Nilüferce

Pazar, Ocak 29, 2006

Suat Tekin'den




Söz ne kadar anlamlı.Bazen çok sevdiğimiz değer verdiğimiz insanları hiç hak etmedikleri halde öyle kırıyor,incitiyoruz ki...Geriye dönüp baktığımızda büyük pişmanlık duyuyoruz ve bir daha o kırılan kalbi tamir edemeyeceğimizi çok iyi anlıyoruz. Sonra çok üzülüyoruz ama son pişmanlığın fayda etmeyeceğinide öğreniyoruz.
posted by Nilüfer at 9:28 ÖÖ

2 Comments:

...hiç kimse bilerek ya da isteyerek karşısındaki kimseyi incitmiyor.

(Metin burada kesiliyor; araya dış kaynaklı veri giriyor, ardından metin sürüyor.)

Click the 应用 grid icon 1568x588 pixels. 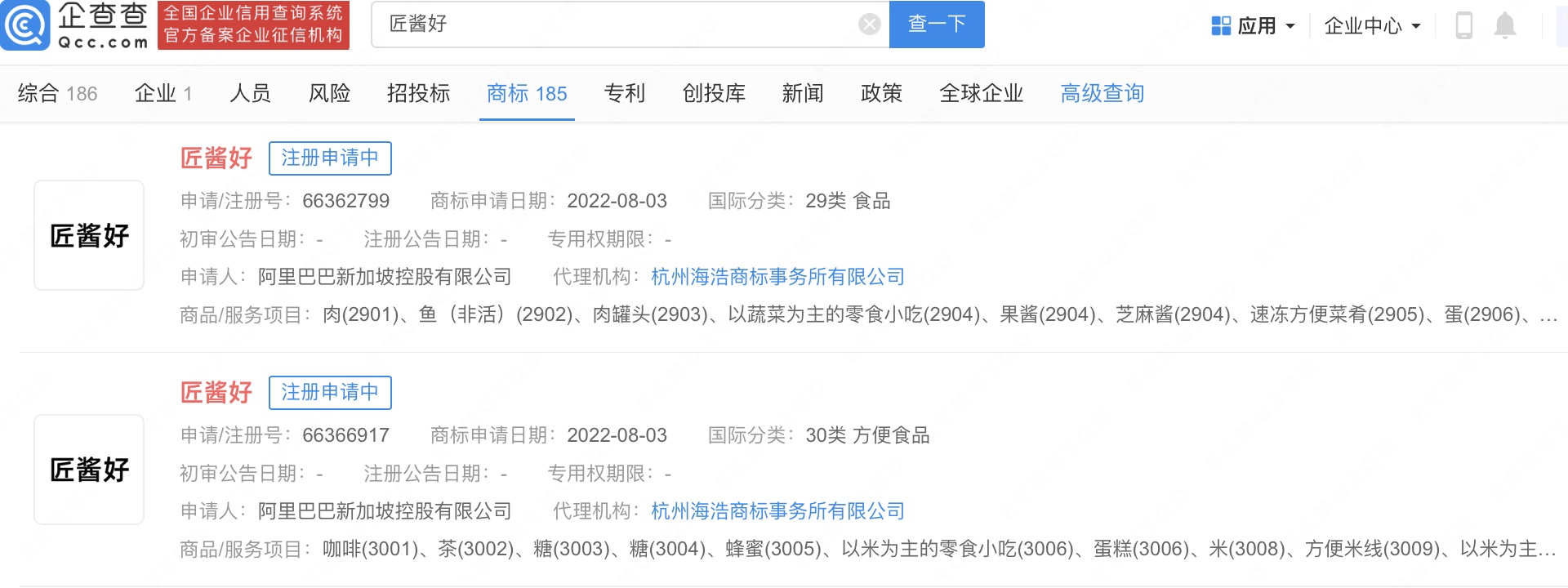[1221, 26]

İnsan kendisini yaşamak adına, mutlu olabileceği şekilde davranma gayesinde ise onun bu hali eleştirilemez. Başkaları inciniyor, kırılıyor diye düşünerek onların istediği gibi davranmam. Eğer öyle olursa bu sefer de üzülen ben olurum.

İsdisnalar olmalı tabi, yerine göre kendi değerlerimizden ölçülü olmak kaydıyla ödün verebiliriz.

Böyle bir yaklaşım karşımızdaki insanın huzurundan ve mutluluğundan haz duymamızı da sağlayacaktır...

Zamanında çevremdeki insanların düşüncelerine çok değer verirdim; hakkımdaki olumsuz eleştirileri kaldıramaz üzülürdüm, dertlenirdim.

Şimdilerde ise, o kimselerin beni incitmek için o şekilde davranmadıklarının farkına vardım.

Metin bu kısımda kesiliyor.